As the Chinese regime attempts to contain the novel coronavirus from spreading, at least 813 police officers and their close family members at the center of the epidemic in Hubei Province have been infected with the virus, according to an internal government document obtained by The Epoch Times.
These officers are at the frontlines of the authorities’ response to the outbreak, tasked with controlling public opinion to ensure it aligns with the regime’s narrative.
The document, dated Feb. 21, details how officials in Hubei are trying to cope with the crisis.
The tally includes 371 police officers, 61 retired officers, and 381 officers’ family members. Another 277 officers are suspected to have the virus. At least four officers have died.
The data, though limited, offers yet another glimpse of the grim outlook authorities face.
Controlling the Narrative
Chinese police are at the forefront of the Chinese regime’s efforts to maintain the official narrative about the outbreak. The Chinese regime commonly uses the euphemism “maintaining social stability.”
As of Feb. 21, as many as 120,000 police officers have been stationed at all of the country’s designated hospitals for treating coronavirus patients, the nation’s police chief Li Jingsheng said at a Feb. 21 press conference. The police will stand guard round the clock to protect doctors at the facilities, Li said, explaining that some emotional coronavirus patients and their relatives may attack medical workers when they feel exasperated.
The document, however, revealed that the officers’ tasks go far beyond what Li described.
Hubei alone has mobilized roughly 40,000 police amid the outbreak. The police force are assigned to 244 designated hospitals, 678 fever clinics, and 1,958 quarantine sites. They have arrested 84 people over outbreak-related criminal offenses, placed 39 people under home surveillance, detained 1,344 without trial, and issued other forms of punishment for 2,525 others.
Guns and Pens
Wuhan, the capital of Hubei, has been recruiting police forces from other cities, according to videos and Chinese media reports. Qin Han, a New York-based political affairs commentator, said the move either indicates that Wuhan’s police force was severely reduced due to infections, or that there is a growing need to maintain power and stability.
The province has also hired over 1,600 censors to erase “sensitive” information about the virus on the internet.
The Feb. 21 internal document revealed that censors have deleted 3,248 “sensitive” or “harmful” posts and issued 199,000 “positive” posts about the authorities. Meanwhile, the police have identified 610 cases of “rumors” and reprimanded 601 people involved.
The document stressed the importance of enhancing the security presence around government offices and virus treatment centers, strengthening internet censorship to eliminate rumors, and finding solutions for possible “stability-related” incidents.

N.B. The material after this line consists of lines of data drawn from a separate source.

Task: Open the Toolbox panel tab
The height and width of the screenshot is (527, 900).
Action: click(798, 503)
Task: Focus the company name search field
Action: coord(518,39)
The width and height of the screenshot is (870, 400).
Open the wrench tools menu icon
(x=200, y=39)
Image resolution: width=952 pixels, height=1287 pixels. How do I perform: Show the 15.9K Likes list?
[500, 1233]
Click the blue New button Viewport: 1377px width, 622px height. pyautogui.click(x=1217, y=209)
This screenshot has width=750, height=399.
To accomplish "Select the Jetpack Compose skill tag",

“Police hold rifles, and rifles and pens complement each other,” Qin told The Epoch Times. “When lies don’t work, [police] resort to violence. When someone tries to speak about truths that go over the authorities’ limit, they will be put down.”
Li Wenliang, a doctor in Wuhan who tried to warn his medical peers about the dangers of the virus in late December, was tracked down by police. They accused him of making false statements and forced him to confess to the offense of “rumor-mongering.” He later died of the disease after contracting it from a patient he was treating.
Two outspoken citizen journalists, Chen Qiushi and Fang Bin, have also gone missing after posting videos documenting the outbreak in Wuhan. After Fang captured footage of a van at a local hospital with eight dead bodies inside, police broke into his apartment and took him away. He has not been heard from since.
Qin said that such arrests are common. “The Chinese Communist Party, as usual, would not apologize [for its missteps] … if someone protests and raises a different voice, their first reaction is to arrest them.”
He noted, however, that such forcible measures could backlash. “With more problems brewing, the sentiment challenging them [the Party] could only grow stronger,” he said.